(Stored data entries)
Start of Block
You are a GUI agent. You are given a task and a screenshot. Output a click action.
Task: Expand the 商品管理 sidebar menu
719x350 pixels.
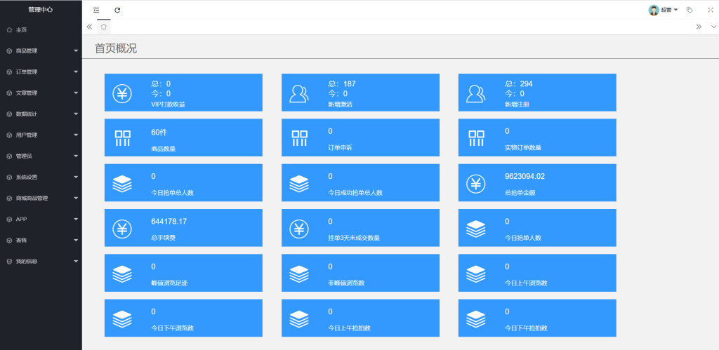[x=41, y=51]
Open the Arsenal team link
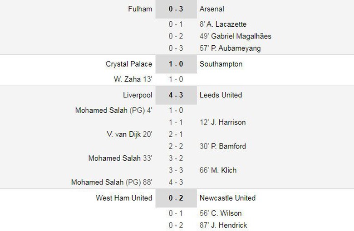This screenshot has width=354, height=231. 211,9
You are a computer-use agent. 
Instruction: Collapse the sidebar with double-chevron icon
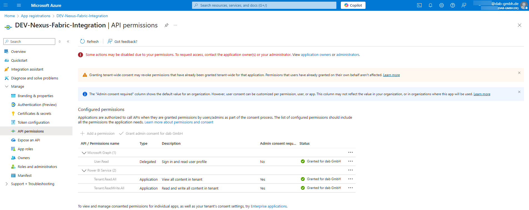pyautogui.click(x=68, y=42)
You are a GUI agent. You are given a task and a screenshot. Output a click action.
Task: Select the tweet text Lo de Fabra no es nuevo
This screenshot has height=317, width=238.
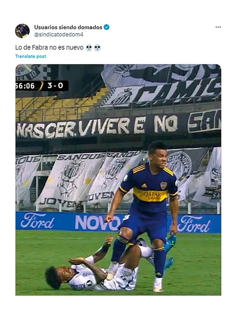[49, 48]
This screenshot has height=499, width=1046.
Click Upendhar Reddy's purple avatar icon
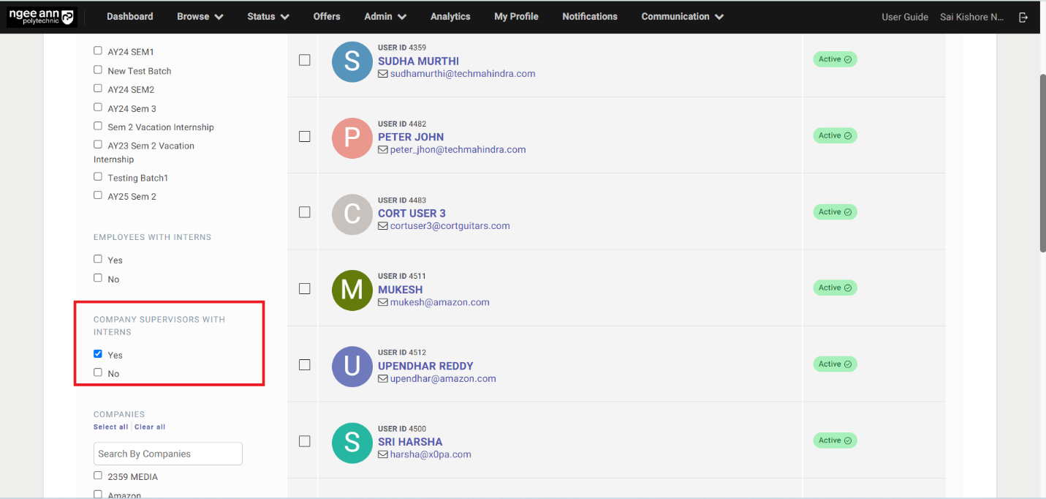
End of Block
What to do: None of the pictures should be carried over when the data above is transcribed exactly.

Your response:
You are a GUI agent. You are given a task and a screenshot. Output a click action.
Task: Expand the 商品管理 sidebar menu
719x350 pixels.
[x=41, y=51]
Open the Arsenal team link
This screenshot has width=354, height=231. 211,9
You are a computer-use agent. 
Instruction: Collapse the sidebar with double-chevron icon
pyautogui.click(x=68, y=42)
You are a GUI agent. You are given a task and a screenshot. Output a click action.
Task: Select the tweet text Lo de Fabra no es nuevo
This screenshot has height=317, width=238.
[49, 48]
This screenshot has height=499, width=1046.
Click Upendhar Reddy's purple avatar icon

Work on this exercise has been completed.